Music's soothing powers in times of tragedy and upheaval have proven to give comfort, inspire dialogue and open people's minds. Giving succor to victims of tragedies and terrorist attacks is in a way music's noble employment. Music always provides time and space for reflection. In the aftermath of the terror attacks in Paris in November 2015, when terrorist squads attacked various locations in the city, it was music's healing powers that were summoned to give comfort to the grieving city/country. In the killing spree that evening throughout the city there were at least 130 dead and plenty more were injured. Most of the victims came from the shooting and the hostage situation at the Eagles of Death Metal concert at the Bataclan concert hall. At the time, the rock band U2 was rehearsing for a run of two shows at AccorHotels Arena where one of the concerts was supposed to be recorded and broadcasted by HBO. Consequently, in fear of other attacks, all of the concerts and activities were canceled. In the aftermath, the world joined in solidarity and many of those concerts were rescheduled.

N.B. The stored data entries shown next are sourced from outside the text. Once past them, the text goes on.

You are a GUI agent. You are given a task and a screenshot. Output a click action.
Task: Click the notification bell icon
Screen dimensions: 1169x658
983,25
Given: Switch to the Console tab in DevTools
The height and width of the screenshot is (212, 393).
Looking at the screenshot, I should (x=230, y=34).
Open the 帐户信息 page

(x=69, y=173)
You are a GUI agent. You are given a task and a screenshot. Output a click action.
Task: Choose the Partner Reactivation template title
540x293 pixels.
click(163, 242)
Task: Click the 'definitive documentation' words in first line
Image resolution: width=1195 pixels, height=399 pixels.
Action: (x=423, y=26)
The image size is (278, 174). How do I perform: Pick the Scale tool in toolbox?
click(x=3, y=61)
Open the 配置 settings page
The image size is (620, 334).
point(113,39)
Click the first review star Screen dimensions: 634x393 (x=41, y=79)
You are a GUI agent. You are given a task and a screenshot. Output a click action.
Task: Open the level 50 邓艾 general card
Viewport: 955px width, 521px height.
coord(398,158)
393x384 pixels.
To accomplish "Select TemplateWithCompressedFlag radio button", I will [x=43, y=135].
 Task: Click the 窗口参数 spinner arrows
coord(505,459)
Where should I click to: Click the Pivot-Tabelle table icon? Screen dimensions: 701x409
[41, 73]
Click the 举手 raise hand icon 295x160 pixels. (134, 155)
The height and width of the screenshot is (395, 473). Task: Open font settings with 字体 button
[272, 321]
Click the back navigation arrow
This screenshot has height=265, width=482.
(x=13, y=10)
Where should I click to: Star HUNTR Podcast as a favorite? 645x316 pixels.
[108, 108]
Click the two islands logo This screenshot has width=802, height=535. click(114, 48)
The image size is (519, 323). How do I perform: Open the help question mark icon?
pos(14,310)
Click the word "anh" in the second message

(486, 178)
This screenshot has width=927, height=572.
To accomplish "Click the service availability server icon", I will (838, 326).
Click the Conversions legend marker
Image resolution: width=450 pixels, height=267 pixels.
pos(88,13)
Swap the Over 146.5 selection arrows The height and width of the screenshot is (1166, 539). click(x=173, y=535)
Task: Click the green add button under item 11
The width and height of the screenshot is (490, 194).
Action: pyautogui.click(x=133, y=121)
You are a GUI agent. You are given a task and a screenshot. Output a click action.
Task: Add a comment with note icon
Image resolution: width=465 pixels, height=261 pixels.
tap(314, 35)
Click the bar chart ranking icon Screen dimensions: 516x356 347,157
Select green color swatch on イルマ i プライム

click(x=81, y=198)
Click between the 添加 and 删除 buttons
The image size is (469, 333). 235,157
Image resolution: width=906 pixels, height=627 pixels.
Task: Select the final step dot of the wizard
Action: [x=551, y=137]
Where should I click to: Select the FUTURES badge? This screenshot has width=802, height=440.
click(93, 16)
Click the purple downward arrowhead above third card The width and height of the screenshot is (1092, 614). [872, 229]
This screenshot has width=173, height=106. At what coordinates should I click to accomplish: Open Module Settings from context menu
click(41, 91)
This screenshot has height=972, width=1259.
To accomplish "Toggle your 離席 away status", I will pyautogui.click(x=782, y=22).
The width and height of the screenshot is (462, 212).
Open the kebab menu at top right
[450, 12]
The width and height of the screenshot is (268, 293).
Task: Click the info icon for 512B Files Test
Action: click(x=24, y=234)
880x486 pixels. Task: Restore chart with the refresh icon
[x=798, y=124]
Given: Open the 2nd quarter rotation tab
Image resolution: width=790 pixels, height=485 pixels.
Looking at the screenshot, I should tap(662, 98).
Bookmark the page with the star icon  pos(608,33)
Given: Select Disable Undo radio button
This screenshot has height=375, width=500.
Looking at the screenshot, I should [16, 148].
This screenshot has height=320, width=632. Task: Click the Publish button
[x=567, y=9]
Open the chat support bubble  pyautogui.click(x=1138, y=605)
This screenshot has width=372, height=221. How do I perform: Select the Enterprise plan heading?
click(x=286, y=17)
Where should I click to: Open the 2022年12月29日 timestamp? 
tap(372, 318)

So it was no small matter when U2's canceled concerts were rescheduled for December 6th and the 7th. The video that was shot during the second concert captured moments where the music not only gave comfort but was also an act of defiance. It was a solidarity act as well, but much more this concert was uniting fans who have gathered to defy what the terror squads were aiming to do—to disrupt the power of music and life as they specifically targeted a concert venue. France has particularly been vulnerable to a series of attacks, starting from Charlie Hebdo to the aforementioned terror attacks in Paris and at the moment of writing of this review another terror attack in Nice during the celebration of the fall of Bastille.

The Paris concerts were close to the end of U2's lengthy and memorable Innocence and Experience Tour, but with the rescheduling, those became the final two concerts. The video starts with singer Bono and guitarist Edge as they ruminate about their excitement and anticipation when they go on stage every night and especially their eagerness to perform again in Paris just three weeks after the attacks. From those opening moments, one can notice the band's special gift where they transform a big event into an intimate and personal show as Bono climbs to the stage as from the speakers echo Patti Smith's "People Have the Power." The show opens with a blistering set of three songs "The Miracle (Of Joey Ramone)," "Vertigo" and "I Will Follow" which have a galvanizing effect on the audience to powerful effect.

Relying heavily on various on and off-stage cameras, the director provides plenty of close-ups and distant views of the band members in action. The band plays in a very tight formation as they are centered around drummer Larry Mullen Jr., and the play closely to each other. On the stage, Bono is, as he always is, the most electrifying of live performers as he leads people through an amazing experience that U2's shows are. The I&E shows are unlike the grand visual extravaganzas from the past or more precisely, Zoo TV or the 360 Tour with the Big Claw. While this tour was not of a magnitude as these, still, the I&E concerts were engaging shows both thematically and visually with its dazzling visuals and interaction with audiences. As a result.Live in Paris is a feast for the eyes and ears.

Despite initial media onslaught when Songs of Innocence was released on iTunes, over time the album proved to be an excellent one and a grower. Much of the set here on this concert features plenty of songs from this record standing shoulder to shoulder with popular classics and perennial must-plays. Songs such as "Iris (Hold Me Close)," "Cedarwood Road," "Song for Someone" with its subject themes read almost like diary entries and provide different dynamics to the whole thing. The next chapter leads to a set of protest songs like the classic "Sunday Bloody Sunday" where throughout the songs the screens projected the photographs of the victims at Bataclan are projected. This leads to "Raised by Wolves," a song inspired by a car bomb in Dublin when they were teenagers and "Until the End of the World" closes this violent chapter. Edge's guitar work is something to be marveled at all throughout while Bono sings his heart out.